96 pour cent des employés de l’usine du constructeur aéronautique américain Boeing sur la côte ouest des États-Unis ont voté hier en faveur d’une grève et ont décidé de se mettre en grève.

La première grève depuis 2008 chez Boeing, aux prises avec des retards de production et des dettes croissantes, débutera demain à 10h00 CET.

La grande majorité des quelque 30 000 travailleurs qui construisent le 737 MAX de Boeing et d’autres avions à réaction dans les régions de Seattle et de Portland ont voté en faveur de la grève.

L’accord proposé par la société prévoyait une augmentation de 25 pour cent des salaires globaux, une prime à la signature de 3 000 dollars et un engagement à construire le prochain avion commercial de Boeing dans la région de Seattle, à condition que le programme de production démarre dans les quatre ans suivant le contrat.

96 pour cent des membres de l’Association internationale des machinistes et des travailleurs de l’aviation (IAM) ont voté en faveur de la grève.

Bien que la direction de l’IAM ait recommandé dimanche à ses membres d’accepter le contrat, de nombreux travailleurs s’y sont opposés avec colère, défendant l’augmentation de salaire de 40 pour cent initialement demandée et se plaignant de la perte de la prime annuelle.

Les travailleurs des usines Boeing de la région de Seattle qui assemblent les avions 737 MAX, 777 et 767 ont manifesté toute la semaine.

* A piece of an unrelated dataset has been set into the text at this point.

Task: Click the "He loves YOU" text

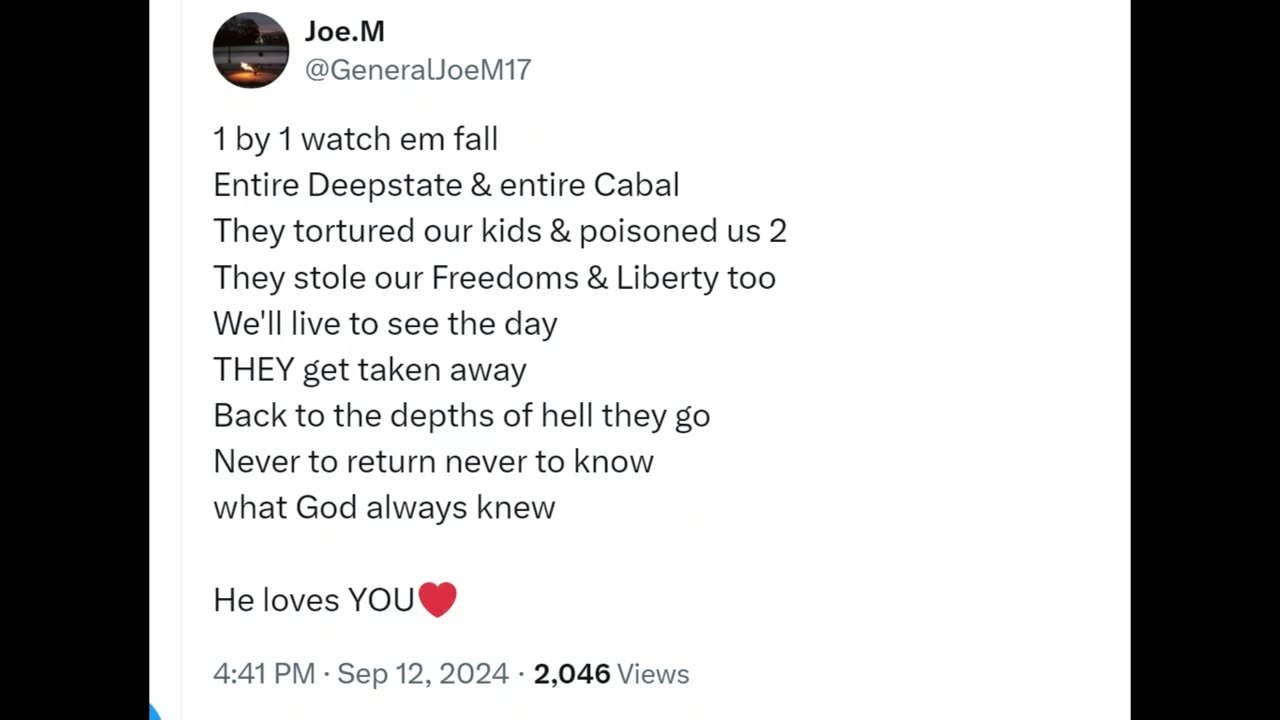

On ne sait pas exactement combien de temps durera la grève, mais une grève de longue durée aurait un impact non seulement sur les finances de Boeing, mais aussi sur les compagnies aériennes et les fournisseurs de pièces d’avion qui dépendent des avions de Boeing.

Lors de la dernière grève des travailleurs de Boeing en 2008, les usines ont été fermées pendant 52 jours et les revenus de l’entreprise ont diminué d’environ 100 millions de dollars par jour.